There was an episode of Mad About You I remember seeing when I was a kid. Paul and Jamie are seeing a therapist, but are feeling unfulfilled since she just nods, says "Uh-huh," scribbles in a notebook, ending with, "See you next week."
According to a psychotherapist, that's where psychiatry is today. People sit on a couch for years pouring out their troubles, which gains them no progress, when true improvement should not take even a fraction of that time.
Proponents of long-term therapy have argued that severe psychological disorders require years to manage. That may be true, but it’s also true that many therapy patients don’t suffer severe disorders. Anxiety and depression are the top predicaments for which patients seek mental health treatment; schizophrenia is at the bottom of the list.In my experience, most people seek therapeutic help for discrete, treatable issues: they are stuck in unfulfilling jobs or relationships, they can’t reach their goals, are fearful of change and depressed as a result. It doesn’t take years of therapy to get to the bottom of those kinds of problems. For some of my patients, it doesn’t even take a whole session.Therapy can — and should — focus on goals and outcomes, and people should be able to graduate from it. In my practice, the people who spent years in therapy before coming to me were able to face their fears, calm their anxieties and reach life goals quickly — often within weeks.
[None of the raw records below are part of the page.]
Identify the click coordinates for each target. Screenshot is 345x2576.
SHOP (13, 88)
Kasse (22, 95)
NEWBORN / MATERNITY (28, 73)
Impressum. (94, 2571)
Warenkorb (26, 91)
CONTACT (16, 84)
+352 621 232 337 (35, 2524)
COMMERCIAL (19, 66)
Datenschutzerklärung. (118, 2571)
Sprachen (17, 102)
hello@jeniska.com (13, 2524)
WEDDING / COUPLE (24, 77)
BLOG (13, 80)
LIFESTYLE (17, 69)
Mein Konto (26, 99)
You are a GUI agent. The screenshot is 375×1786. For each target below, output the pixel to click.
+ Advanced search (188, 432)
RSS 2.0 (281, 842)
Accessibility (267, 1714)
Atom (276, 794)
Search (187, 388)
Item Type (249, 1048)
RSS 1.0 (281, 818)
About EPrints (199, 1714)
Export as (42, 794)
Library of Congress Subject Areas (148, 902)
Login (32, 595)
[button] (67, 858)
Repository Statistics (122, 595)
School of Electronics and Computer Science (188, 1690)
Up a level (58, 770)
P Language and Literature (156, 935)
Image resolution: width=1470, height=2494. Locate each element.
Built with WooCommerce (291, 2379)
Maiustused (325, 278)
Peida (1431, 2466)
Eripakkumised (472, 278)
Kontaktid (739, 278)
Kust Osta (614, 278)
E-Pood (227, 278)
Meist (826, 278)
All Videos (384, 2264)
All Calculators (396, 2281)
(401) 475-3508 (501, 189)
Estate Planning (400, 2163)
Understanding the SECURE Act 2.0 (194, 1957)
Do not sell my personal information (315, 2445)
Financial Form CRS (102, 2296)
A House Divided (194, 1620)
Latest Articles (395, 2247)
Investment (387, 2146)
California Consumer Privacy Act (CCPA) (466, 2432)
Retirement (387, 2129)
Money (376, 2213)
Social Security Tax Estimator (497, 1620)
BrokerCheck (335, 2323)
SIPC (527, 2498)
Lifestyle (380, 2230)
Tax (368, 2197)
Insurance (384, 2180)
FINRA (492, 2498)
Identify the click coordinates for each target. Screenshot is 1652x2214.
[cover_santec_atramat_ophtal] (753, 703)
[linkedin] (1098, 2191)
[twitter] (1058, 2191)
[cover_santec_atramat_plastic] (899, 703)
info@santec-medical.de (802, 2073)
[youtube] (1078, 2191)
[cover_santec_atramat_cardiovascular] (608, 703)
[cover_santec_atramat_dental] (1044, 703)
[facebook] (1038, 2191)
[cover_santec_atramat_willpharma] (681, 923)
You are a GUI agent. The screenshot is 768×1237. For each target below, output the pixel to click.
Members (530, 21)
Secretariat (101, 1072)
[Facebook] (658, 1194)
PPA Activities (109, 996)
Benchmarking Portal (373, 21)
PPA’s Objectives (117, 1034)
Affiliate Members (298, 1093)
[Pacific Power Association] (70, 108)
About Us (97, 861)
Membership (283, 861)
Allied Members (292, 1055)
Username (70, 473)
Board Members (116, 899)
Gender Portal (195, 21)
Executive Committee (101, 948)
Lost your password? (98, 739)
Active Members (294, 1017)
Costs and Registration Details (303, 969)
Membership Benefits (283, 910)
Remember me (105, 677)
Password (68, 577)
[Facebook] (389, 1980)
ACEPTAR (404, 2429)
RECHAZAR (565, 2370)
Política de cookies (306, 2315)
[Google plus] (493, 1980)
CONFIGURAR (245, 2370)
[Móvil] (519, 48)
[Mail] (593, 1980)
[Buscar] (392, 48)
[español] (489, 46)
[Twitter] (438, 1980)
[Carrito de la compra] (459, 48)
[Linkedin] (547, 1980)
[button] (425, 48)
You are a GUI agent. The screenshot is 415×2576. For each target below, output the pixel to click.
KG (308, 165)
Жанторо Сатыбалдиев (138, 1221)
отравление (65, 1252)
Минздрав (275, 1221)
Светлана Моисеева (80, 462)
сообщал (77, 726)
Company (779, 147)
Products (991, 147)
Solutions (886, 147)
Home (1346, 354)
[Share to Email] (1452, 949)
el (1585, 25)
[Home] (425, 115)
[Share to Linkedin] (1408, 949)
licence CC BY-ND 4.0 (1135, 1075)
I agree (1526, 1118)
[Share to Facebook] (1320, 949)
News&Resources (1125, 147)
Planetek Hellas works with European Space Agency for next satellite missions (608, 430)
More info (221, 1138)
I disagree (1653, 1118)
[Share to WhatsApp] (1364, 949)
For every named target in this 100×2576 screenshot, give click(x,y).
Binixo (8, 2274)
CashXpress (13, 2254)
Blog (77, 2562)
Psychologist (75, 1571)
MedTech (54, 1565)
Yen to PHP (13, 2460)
And while blaming one's parents in session may feel good, frankly it has no bearing on current issues; if one wants to move on, there is only forward.
Many patients need an aggressive therapist who prods them to face what they find uncomfortable: change. They need a therapist’s opinion, advice and structured action plans. They don’t need to talk endlessly about how they feel or about childhood memories. A recent study by the National Institute for Health and Welfare in Finland found that “active, engaging and extroverted therapists” helped patients more quickly in the short term than “cautious, nonintrusive therapists.
And that whole "How do you feel about that?" line? To put it plainly, crap. Duh, she just said she's not happy with her boyfriend. Ergo, she is unhappy. And the method which advocates patients drawing their own conclusions can take too long.
Long-term and fruitless therapy can result in co-dependence; the psychiatrist is armed with a regularly-paying client, the patient has someone who validates feelings. While they may feel better, they certainly aren't evolving.
The author's end note? Don't keep on doing something if it doesn't work for you. And that can apply in many ways.
8 comments:
Eh. This may be true for some therapists but applying it to all is quite a generalization.
Asking how one feels - like in your example of the patient not happy with her boyfriend - unhappy is an extremely broad description. Is she unhappy because she feels misunderstood? taken advantage of? not important? etc. etc. Each of those 'root' causes/feelings means something else. And can help her better understand herself and her feelings.
Don't get me wrong, I agree that paying someone to validate/listen to you and not help you affect change is a waste of time and money and doesn't help you live a better life. However, that is not to say that all of one's problems could be solved in less than one session and that long term therapy is always pointless.
It's not my example; it's from the article.
Quoting him, he's saying that in many cases not always is more than one session necessary. Not that in all cases is only one session needed.
His point is if long term therapy is simply rehashing your past, you are not moving forward. And that is what a successful life is, moving forward, not backward.
Long term therapy should have some progress along the way.
A good cognitive therapist will tell you that if someone needs more than 6-8 sessions they aren't going to benefit from counselling at all. Rather they're using it for social reasons. At least the therapist listens to them!
Nebach.
I found it fascinating and understood what was being argued until I came across the words "short term" which completely destroyed the validity of the article. The whole point of therapy for people who genuinely need it is to get to the root of it all, which I can't see happening in a session or two.
The whole point of intensive long-term therapy is to help for the long term. Sure, if the patient has a single problem that needs to be addressed, then ya, a session or two or three could do the trick. But someone who has deep-seated issues going back years and years, I don't think there's a quick fix.
Well, the quick fix may help in the short-term, but who's to say that the issue won't return eventually... and worse at that
I think his point is that people focus too much on the past. People wallow in it, and don't consider the present and future, which is what matters.
Obsessing about what has happened doesn't always allow someone to move forward. While what happened in the past can be terrible, no amount of analyzing it will change it. One has to let go of it so they can live life to the fullest.
"While what happened in the past can be terrible, no amount of analyzing it will change it." Eh, analyzing it for the sake of analyzing it, fine. But if that occurrence is affecting the person today, then analyzing it to understand it will help the person move on from it.
How can one understand serious trauma? An abusive parent. Witnessing something terrible. A loved one being taken away. Those traumas cannot be understood. They cannot be analyzed, or made to be less painful.
It is said that those who suppressed memories of 9/11 functioned better psychologically than those who dwelled on them. If it cannot be explained, then you have no choice but to move on.